● **What the task requires**: Wherever a picture appears, skip it and retype the rest of the data exactly.

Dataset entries
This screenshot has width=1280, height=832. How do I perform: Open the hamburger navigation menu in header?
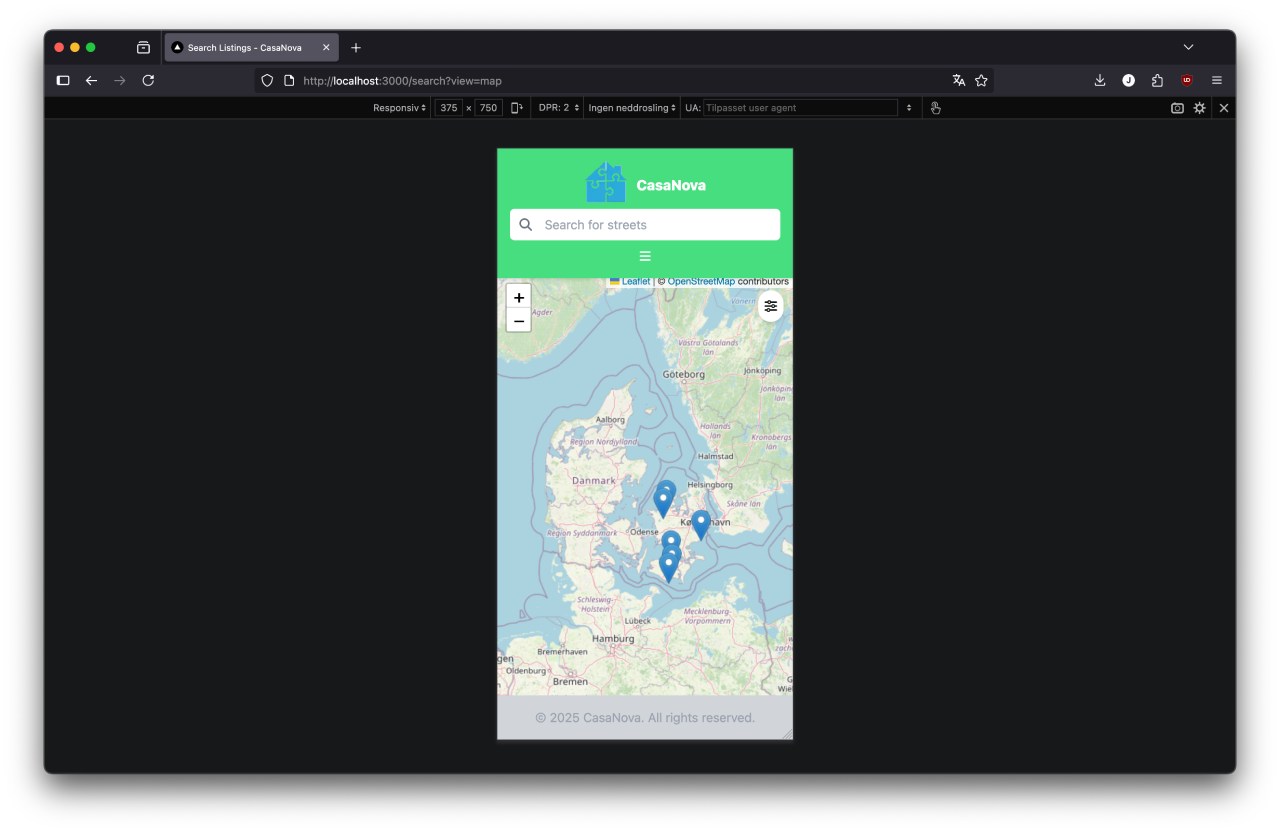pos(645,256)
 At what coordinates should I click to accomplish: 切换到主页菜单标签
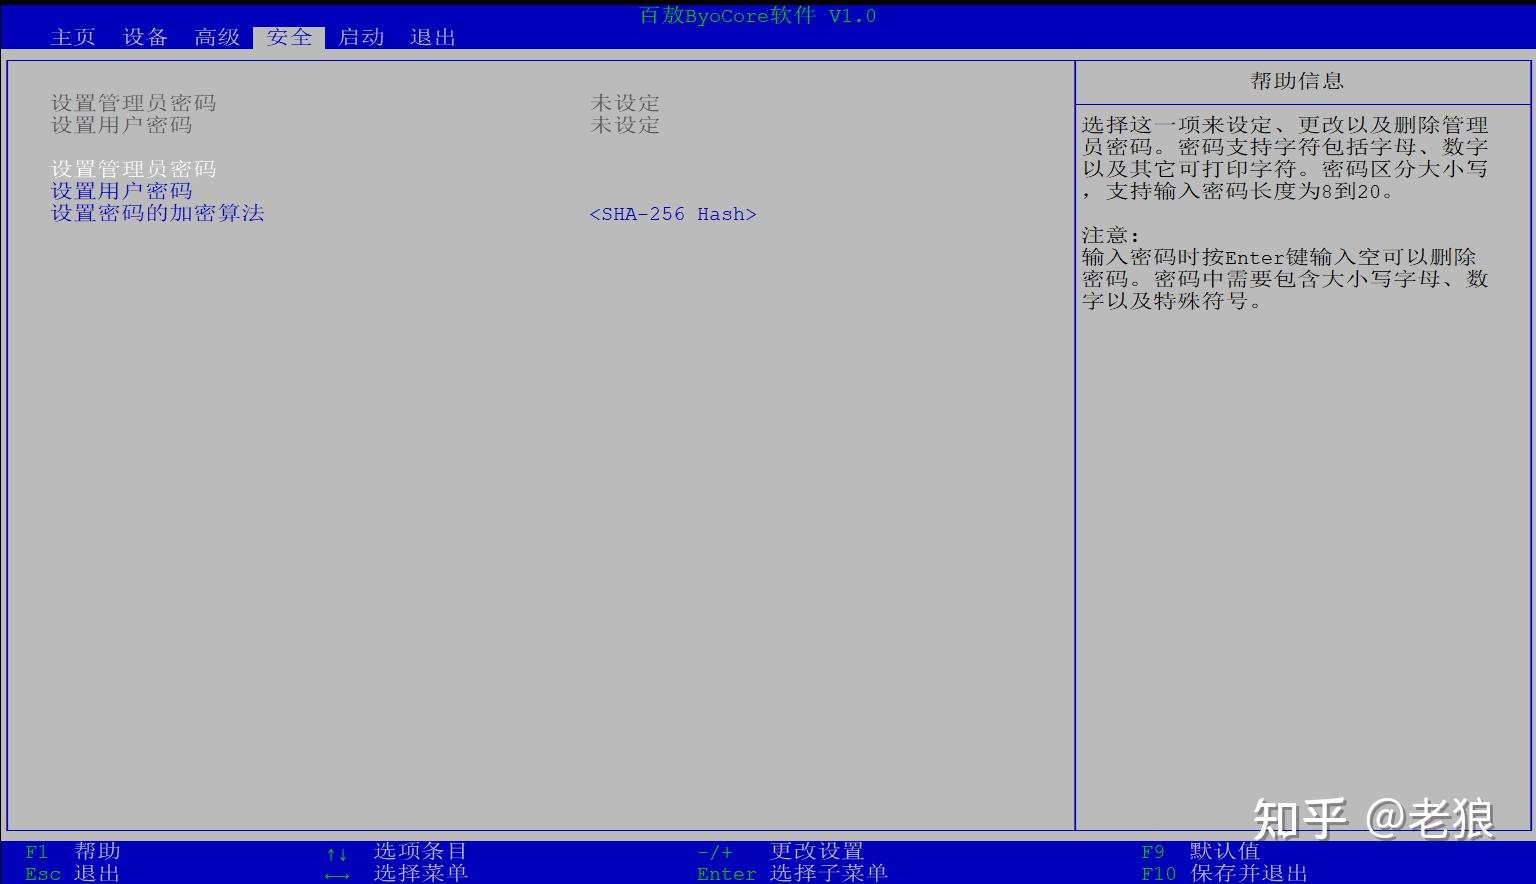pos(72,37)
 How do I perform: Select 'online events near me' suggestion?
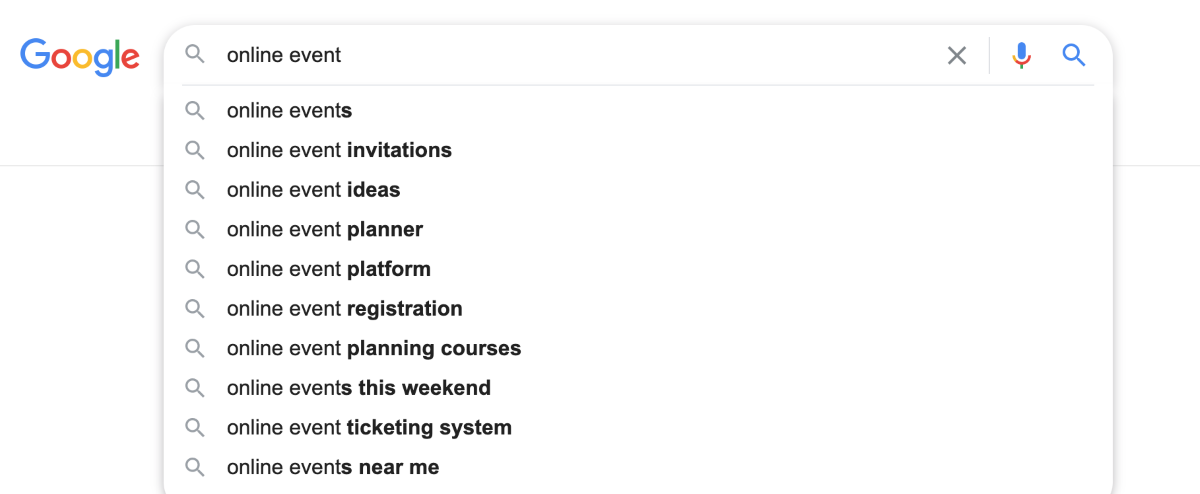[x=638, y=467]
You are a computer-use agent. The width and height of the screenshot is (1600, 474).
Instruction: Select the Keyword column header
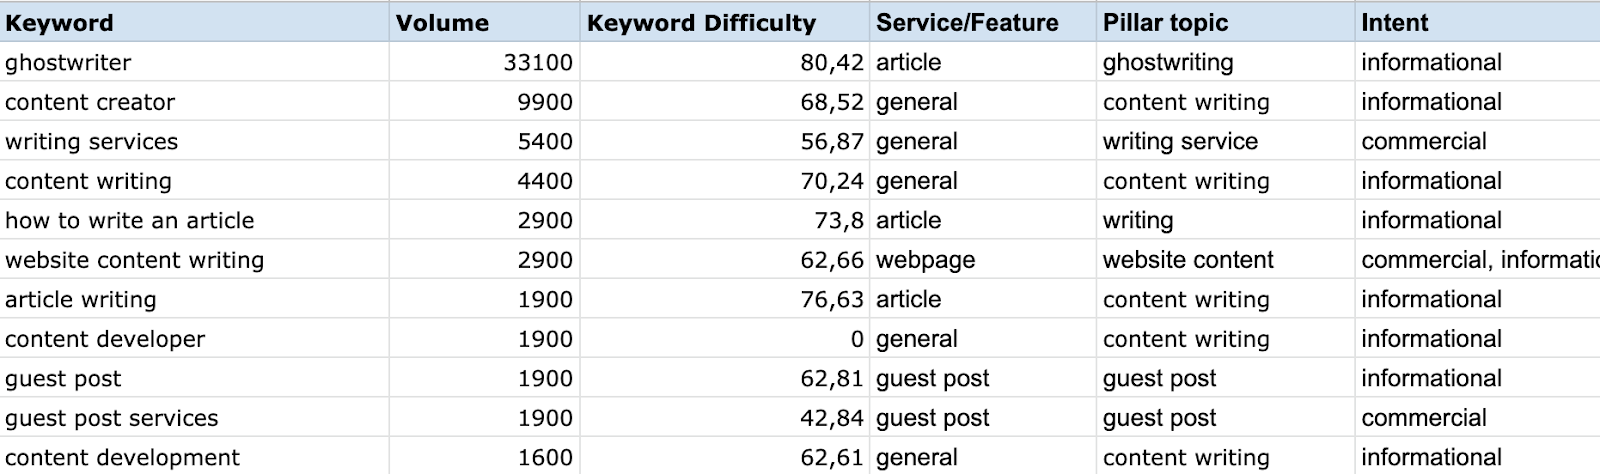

● **Problem solution**:
This screenshot has width=1280, height=832. How do I perform: Open the hamburger navigation menu in header?
pos(645,256)
 At what coordinates should I click to accomplish: 切换到主页菜单标签
pos(72,37)
 How do I perform: Select 'online events near me' suggestion?
[x=638, y=467]
You are a computer-use agent. The width and height of the screenshot is (1600, 474).
Instruction: Select the Keyword column header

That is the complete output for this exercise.